(Qué se pide):
(a) Devuelve, sin cambio alguno, el pasaje del texto sobre la corrupción que va desde "No obstante, el" hasta "así es inviable.".
(b) Según el texto sobre la corrupción, ¿de qué nivel son los hospitales de los que carecen los peruanos a causa de este delito?

(Fragmento de texto):
'''

Lastimosamente, es la verdad: la corrupción mató tanto como la pandemia porque, debido a este delito, carecemos de hospitales de cuarto nivel, carecemos de postas equipadas, de plantas de oxígeno suficientes; en fin, debido a este flagelo los peruanos no tenemos una mejor calidad de vida.
En el peor de los casos, también hay corruptores, pero hemos normalizado tanto la situación que no nos causa demasiada sorpresa.
No obstante, el deber del periodismo y de toda ocupación noble y de toda alma grande es señalarla: la corrupción es como es rata que busca esconderse en cualquier parte, y nuestro deber es denunciarla, insistir hasta que la ciudadanía, liberada de la modorra y la autocomplacencia, diga: esto está mal, un país así es inviable.

'''

(Datos proporcionados):
'''

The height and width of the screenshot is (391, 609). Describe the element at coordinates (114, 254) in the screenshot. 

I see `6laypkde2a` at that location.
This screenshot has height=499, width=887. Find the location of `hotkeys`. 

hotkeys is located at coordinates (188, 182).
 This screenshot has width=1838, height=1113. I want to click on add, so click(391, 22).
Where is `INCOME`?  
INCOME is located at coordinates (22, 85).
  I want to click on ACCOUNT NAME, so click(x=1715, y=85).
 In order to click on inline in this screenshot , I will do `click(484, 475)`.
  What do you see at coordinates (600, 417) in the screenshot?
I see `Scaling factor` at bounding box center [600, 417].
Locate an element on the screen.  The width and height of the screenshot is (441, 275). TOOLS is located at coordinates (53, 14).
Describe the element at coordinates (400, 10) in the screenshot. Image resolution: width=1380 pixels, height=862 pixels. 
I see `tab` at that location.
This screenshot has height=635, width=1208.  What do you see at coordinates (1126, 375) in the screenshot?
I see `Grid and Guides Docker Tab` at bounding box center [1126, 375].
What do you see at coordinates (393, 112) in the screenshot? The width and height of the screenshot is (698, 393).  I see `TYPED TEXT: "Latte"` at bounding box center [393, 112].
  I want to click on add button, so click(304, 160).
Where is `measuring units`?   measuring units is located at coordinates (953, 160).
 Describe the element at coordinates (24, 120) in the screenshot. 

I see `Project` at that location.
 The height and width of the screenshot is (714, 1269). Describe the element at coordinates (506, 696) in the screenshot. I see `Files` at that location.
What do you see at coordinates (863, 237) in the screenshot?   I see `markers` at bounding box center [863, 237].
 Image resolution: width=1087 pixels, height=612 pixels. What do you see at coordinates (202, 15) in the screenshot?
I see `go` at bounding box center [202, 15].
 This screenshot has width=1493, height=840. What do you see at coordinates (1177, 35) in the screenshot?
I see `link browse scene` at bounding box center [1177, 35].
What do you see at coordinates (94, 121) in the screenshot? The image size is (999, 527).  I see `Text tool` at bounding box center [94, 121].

'''

(Respuestas):
(a)
No obstante, el deber del periodismo y de toda ocupación noble y de toda alma grande es señalarla: la corrupción es como es rata que busca esconderse en cualquier parte, y nuestro deber es denunciarla, insistir hasta que la ciudadanía, liberada de la modorra y la autocomplacencia, diga: esto está mal, un país así es inviable.

(b) De cuarto nivel.